North Carolina Museum Of Art - Tours & Attractions - Raleigh, North Carolina



City: Raleigh, NC
Category: Tours & Attractions
Telephone: (919) 839-6262
Address: 2110 Blue Ridge Rd.

Description: The North Carolina Museum of Art’s new gallery space is a wondrous blend of thoughtful design and ambitious vision. From its anodized aluminum exterior to its glass walls and innovative use of muted sunlight, the 127,000-square-foot building seamlessly melds a grassy, wooded setting and a luminous interior. The stands of birch and magnolia, shimmer pools, and lily pond outside are visible through the glass walls, creating a natural backdrop for the museum’s varied permanent collection. The open floor plan allows visitors to get a sense of the breadth of the collection from many vantage points, as its bright modern murals, European paintings, African textiles, and Egyptian artifacts can be glimpsed together. The new museum building complements the existing, adjacent 164-acre sculpture park. Crisscrossed by several trails, the sculpture park is part open meadow, part woods. Among the highlights are a series of 150-foot arches, a giant whirligig, a cloud chamber, and a pedestrian bridge that spans I-440 at the park’s perimeter.
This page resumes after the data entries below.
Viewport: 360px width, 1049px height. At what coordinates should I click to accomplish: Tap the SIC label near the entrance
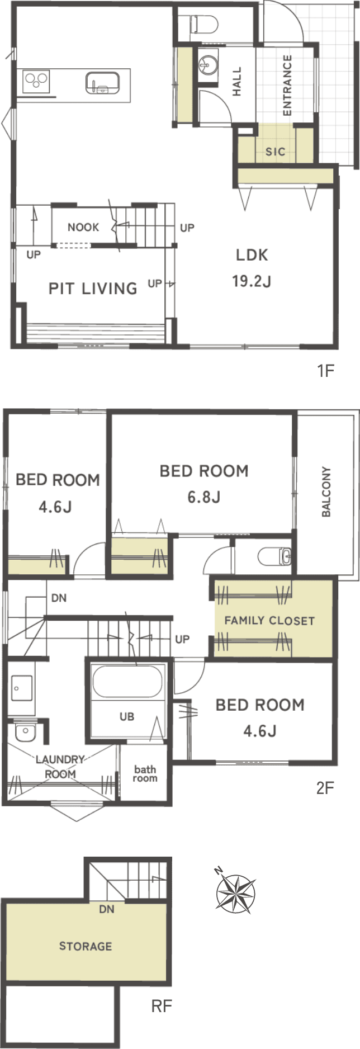coord(276,151)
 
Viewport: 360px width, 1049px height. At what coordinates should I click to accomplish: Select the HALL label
coord(237,82)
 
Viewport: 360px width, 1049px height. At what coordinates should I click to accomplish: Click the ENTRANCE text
coord(287,85)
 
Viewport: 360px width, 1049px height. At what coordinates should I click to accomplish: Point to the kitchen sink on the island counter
coord(102,83)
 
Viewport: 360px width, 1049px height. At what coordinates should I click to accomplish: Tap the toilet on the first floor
coord(203,24)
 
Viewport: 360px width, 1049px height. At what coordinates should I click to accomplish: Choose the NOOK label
coord(83,227)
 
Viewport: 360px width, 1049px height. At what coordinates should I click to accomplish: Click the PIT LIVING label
coord(93,289)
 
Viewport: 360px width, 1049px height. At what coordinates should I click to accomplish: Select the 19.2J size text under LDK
coord(252,281)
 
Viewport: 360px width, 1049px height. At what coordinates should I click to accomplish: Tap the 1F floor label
coord(325,370)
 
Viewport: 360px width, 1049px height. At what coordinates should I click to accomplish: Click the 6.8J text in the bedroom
coord(204,497)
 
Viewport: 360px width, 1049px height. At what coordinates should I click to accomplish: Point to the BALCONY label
coord(326,492)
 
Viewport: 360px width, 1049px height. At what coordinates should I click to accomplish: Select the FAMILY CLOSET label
coord(269,621)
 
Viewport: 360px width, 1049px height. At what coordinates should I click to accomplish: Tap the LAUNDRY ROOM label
coord(60,767)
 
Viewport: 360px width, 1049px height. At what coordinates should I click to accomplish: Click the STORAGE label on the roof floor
coord(86,946)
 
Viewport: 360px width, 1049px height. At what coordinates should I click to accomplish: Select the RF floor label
coord(162,1007)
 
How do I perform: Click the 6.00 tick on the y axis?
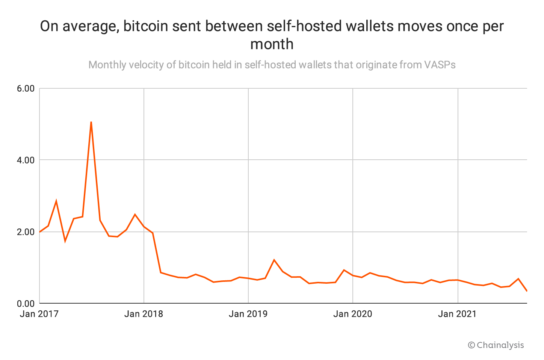coord(26,89)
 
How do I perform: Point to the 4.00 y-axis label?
coord(26,160)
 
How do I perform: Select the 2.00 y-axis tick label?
coord(26,232)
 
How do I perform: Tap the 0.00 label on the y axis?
coord(26,303)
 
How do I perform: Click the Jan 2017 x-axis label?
coord(39,314)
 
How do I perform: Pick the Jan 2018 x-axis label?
coord(144,314)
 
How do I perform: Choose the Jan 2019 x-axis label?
coord(248,314)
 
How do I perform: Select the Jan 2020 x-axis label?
coord(352,314)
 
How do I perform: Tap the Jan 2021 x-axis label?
coord(457,314)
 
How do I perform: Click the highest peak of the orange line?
coord(91,122)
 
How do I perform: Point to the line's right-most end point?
coord(527,291)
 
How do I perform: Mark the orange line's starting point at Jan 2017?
coord(39,232)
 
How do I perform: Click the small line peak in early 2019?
coord(274,260)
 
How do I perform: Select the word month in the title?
coord(272,44)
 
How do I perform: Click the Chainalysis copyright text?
coord(500,345)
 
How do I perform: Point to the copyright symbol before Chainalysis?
coord(471,345)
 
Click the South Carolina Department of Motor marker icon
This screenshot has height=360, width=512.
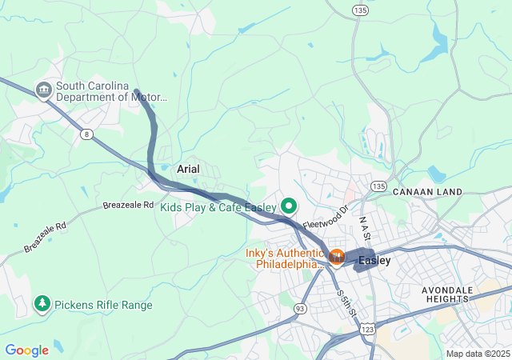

When it began the museum in 1947 with $1 million, North Carolina became the first state in the country to use public money to fund an art collection. Since then, the North Carolina Museum of Art’s permanent collection has grown to span 5,000 years and include 30 Rodin sculptures—the largest collection in the Southeast—one of the few galleries in the country dedicated to Judaica, and pieces from a range of renowned artists—Georgia O’Keeffe, Frank Stella, Jacob Lawrence, Thomas Hart Benton, Henry Moore, and Bill Viola among them.Admission to the museum is free, but tickets are required for the frequent touring exhibitions. It’s advisable to get tickets early, as crowds come from a radius of hundreds of miles. Popular exhibitions of previous seasons have included a retrospective of Monet in Normandy, an exploration of ancient Egyptian artifacts, and a collection of impressionist-era landscapes. The museum’s Blue Ridge Cafe serves fancy sandwiches and salads. As part of its mission as the state’s foremost purveyor of art, the museum offers regular programs for children and adults.